*** INPUT ***

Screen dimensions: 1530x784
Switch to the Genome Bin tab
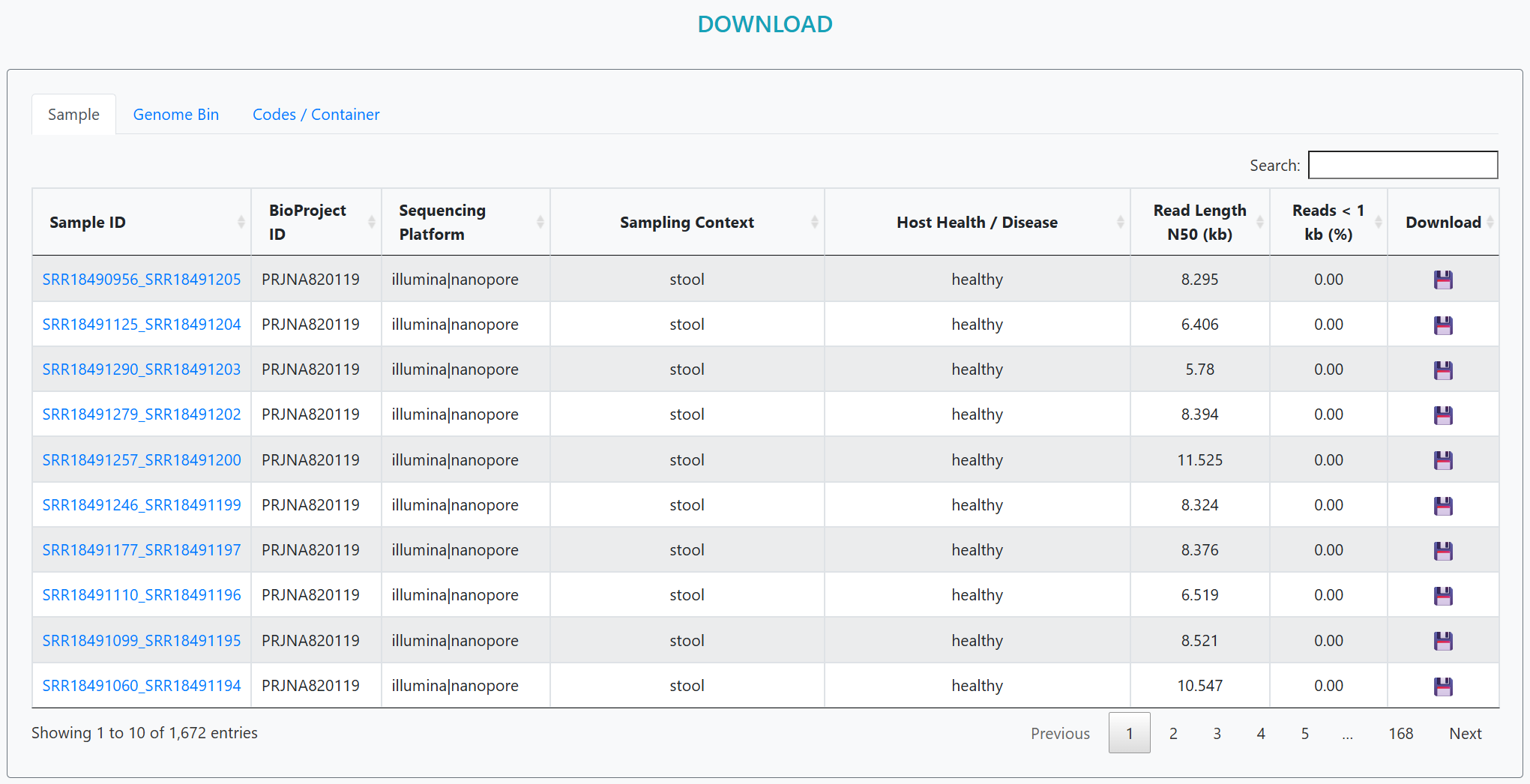click(x=176, y=115)
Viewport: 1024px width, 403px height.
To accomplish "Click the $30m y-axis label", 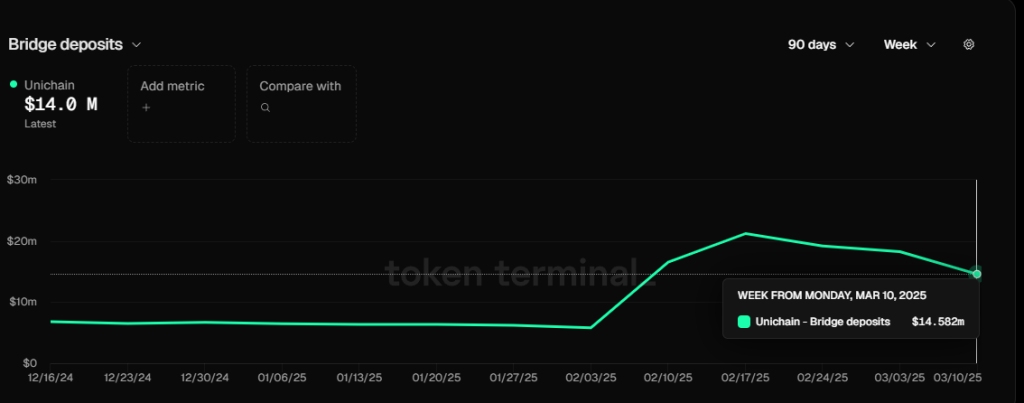I will (21, 180).
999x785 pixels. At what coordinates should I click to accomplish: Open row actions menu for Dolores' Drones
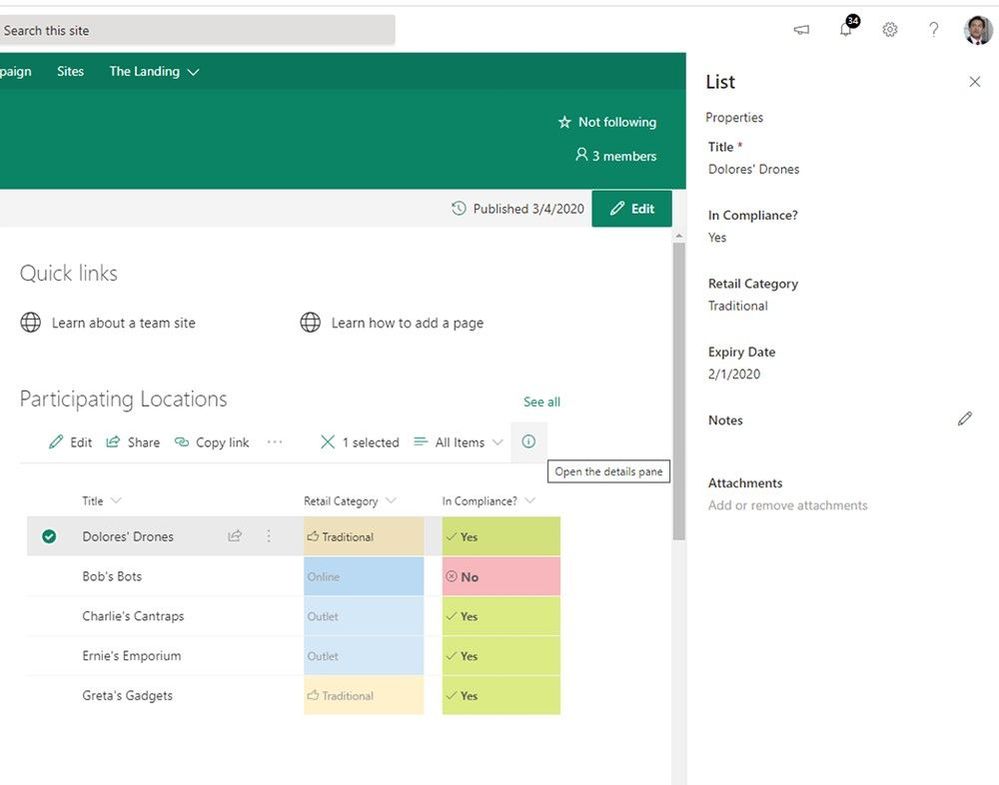pyautogui.click(x=268, y=536)
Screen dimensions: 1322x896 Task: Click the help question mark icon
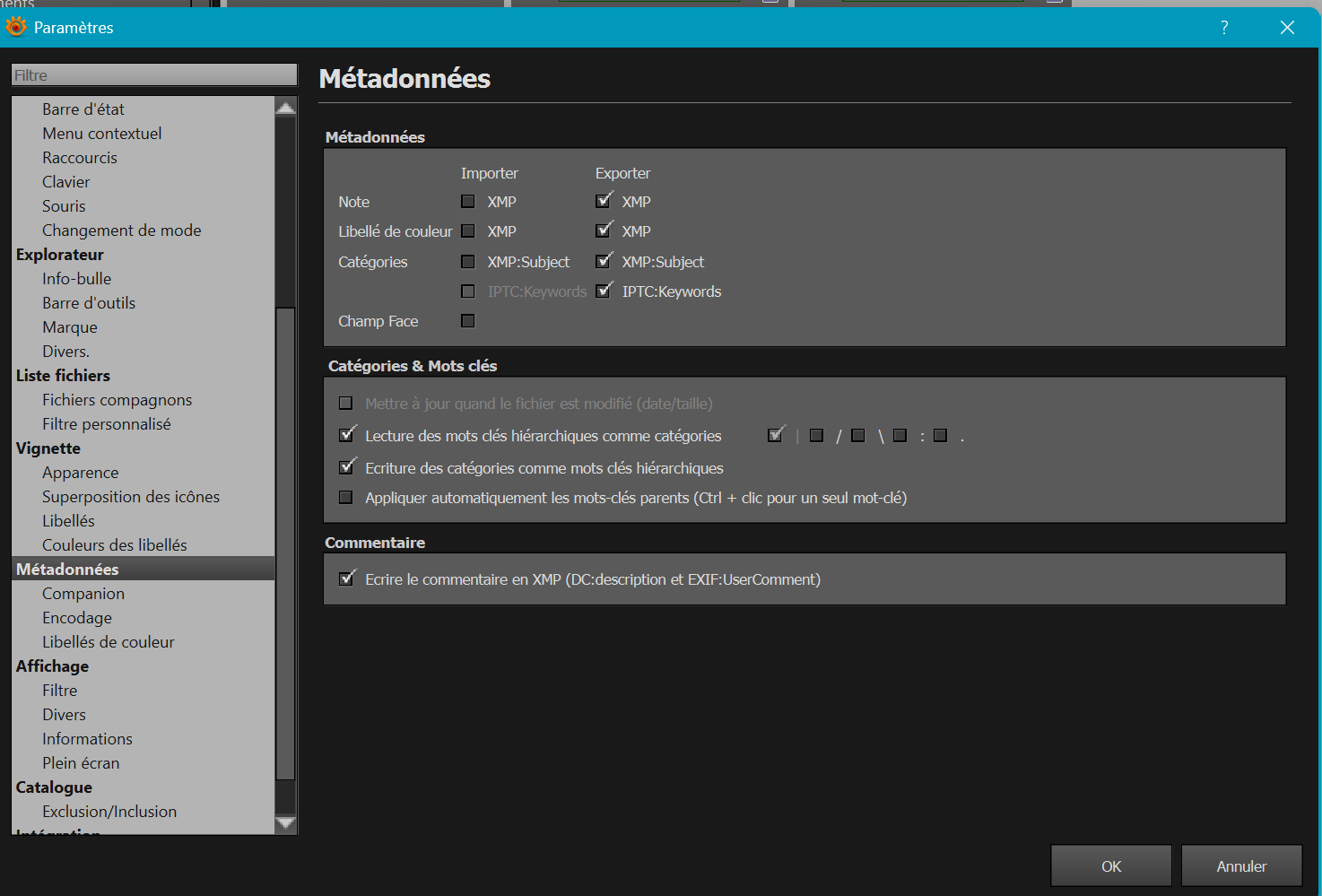click(1224, 28)
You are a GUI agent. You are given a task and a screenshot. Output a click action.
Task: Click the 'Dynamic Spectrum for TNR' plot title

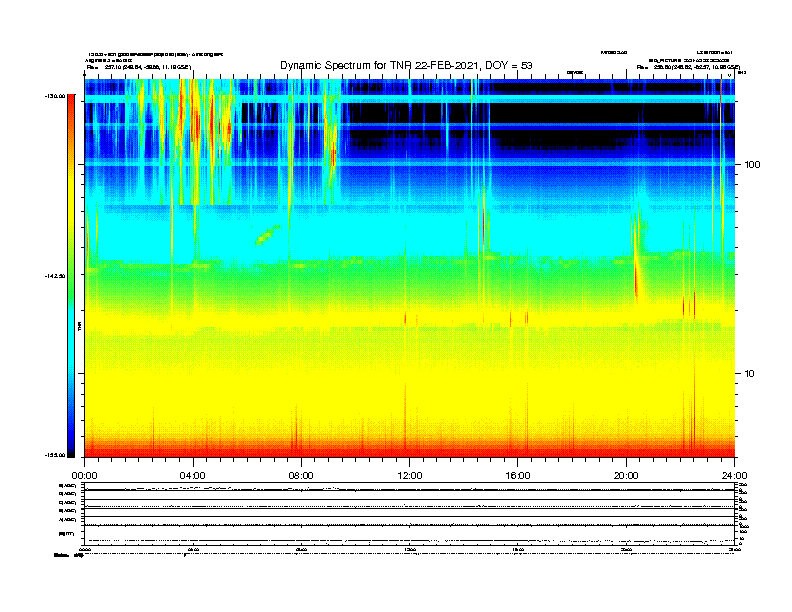[406, 65]
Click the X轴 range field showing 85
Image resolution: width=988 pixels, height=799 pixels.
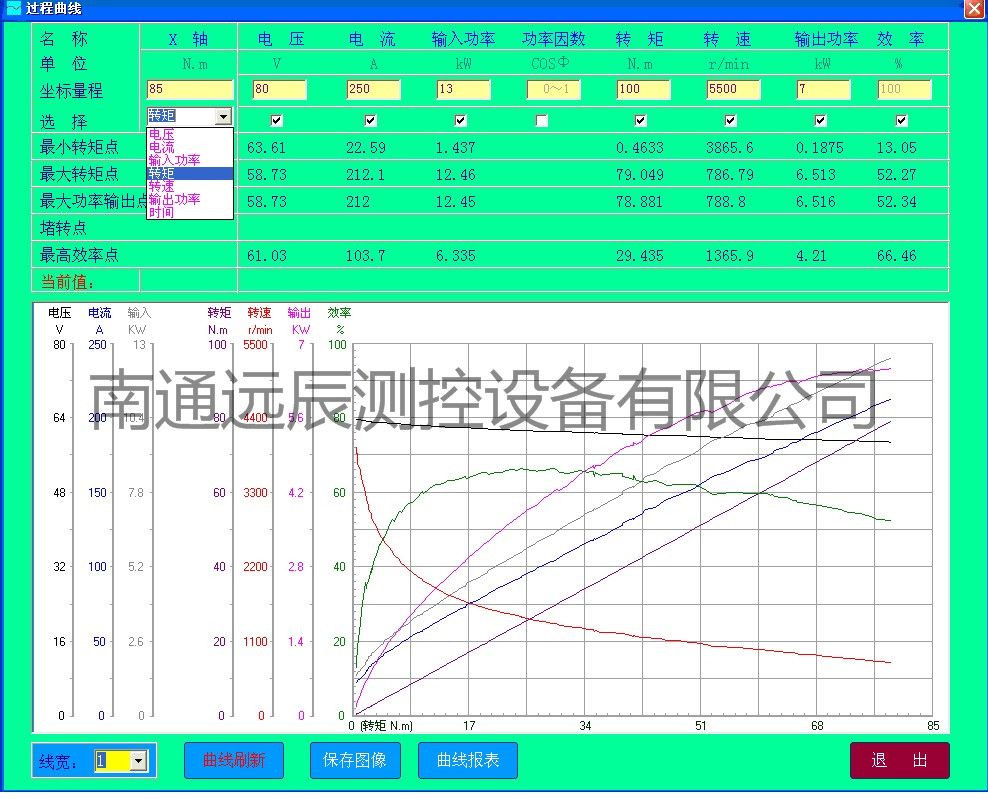pos(189,90)
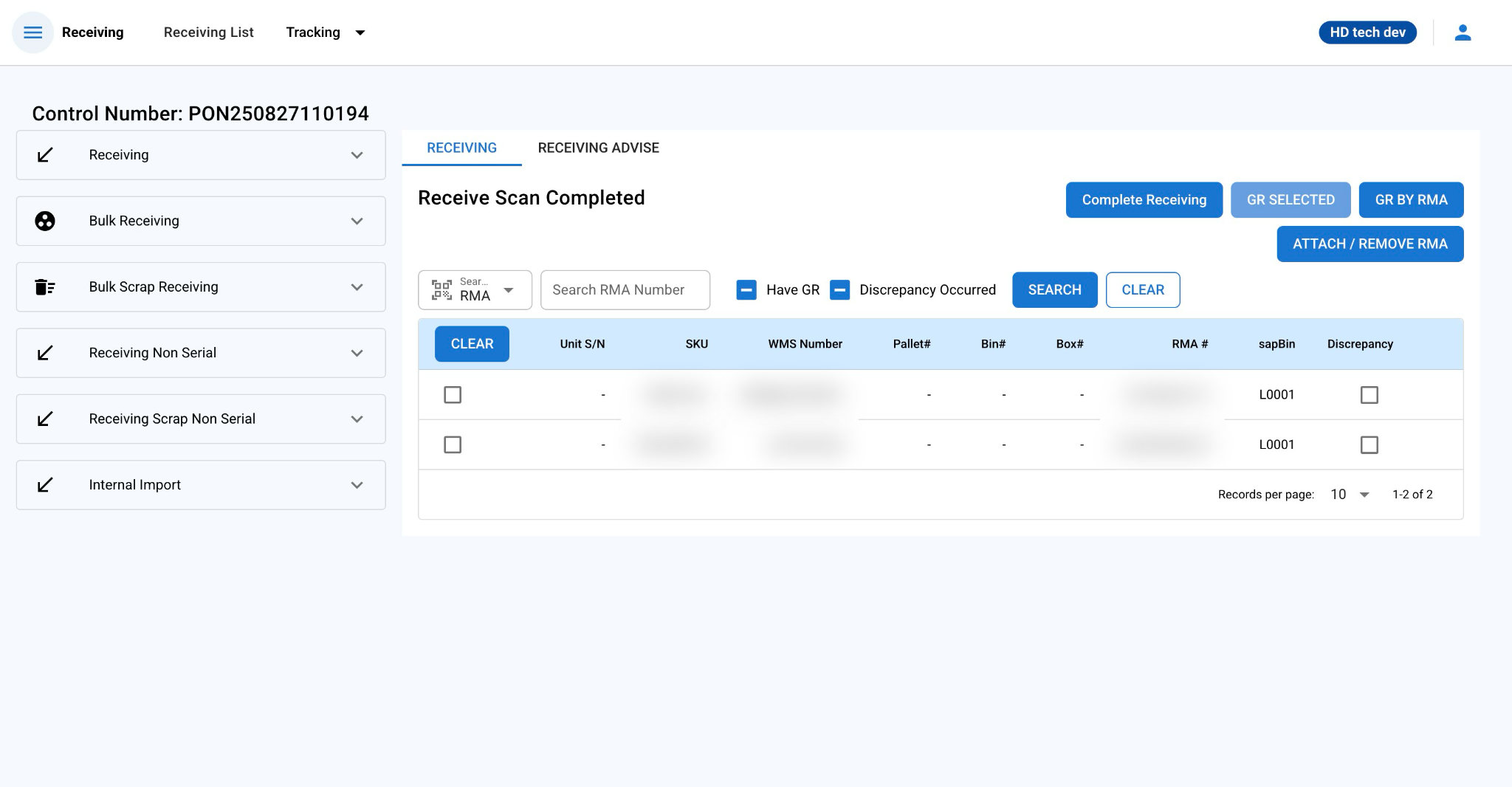Screen dimensions: 1512x787
Task: Click the Receiving Non Serial arrow icon
Action: pos(45,353)
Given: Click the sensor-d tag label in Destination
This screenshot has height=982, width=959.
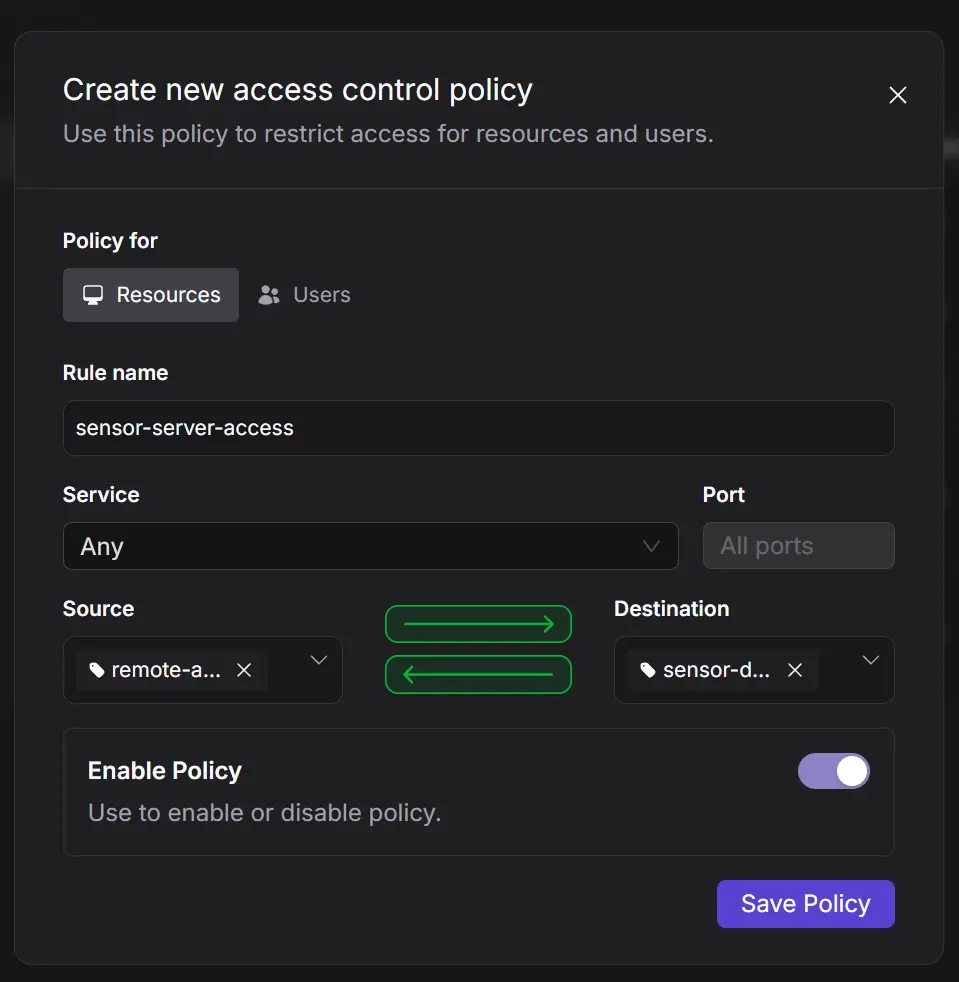Looking at the screenshot, I should [716, 670].
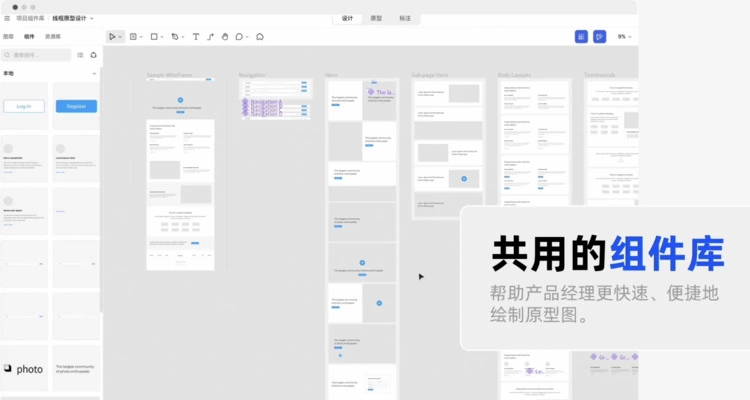The height and width of the screenshot is (400, 750).
Task: Click the 搜索组件 search field
Action: point(40,55)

*** End of INPUT ***

> **TASK GOAL**:
A word-for-word copy of the lines from the one with "Task: Click the 'Dynamic" through the last line of the data above is required, with both end lines included and no pictures.

> **RESPONSE BELOW**:
Task: Click the 'Dynamic Spectrum for TNR' plot title

[406, 65]
Click the X轴 range field showing 85
Image resolution: width=988 pixels, height=799 pixels.
pos(189,90)
Screen dimensions: 1512x787
Task: Click the Receiving Non Serial arrow icon
Action: pos(45,353)
Given: Click the sensor-d tag label in Destination
This screenshot has height=982, width=959.
Looking at the screenshot, I should [716, 670].
The height and width of the screenshot is (400, 750).
Task: Click the 搜索组件 search field
Action: point(40,55)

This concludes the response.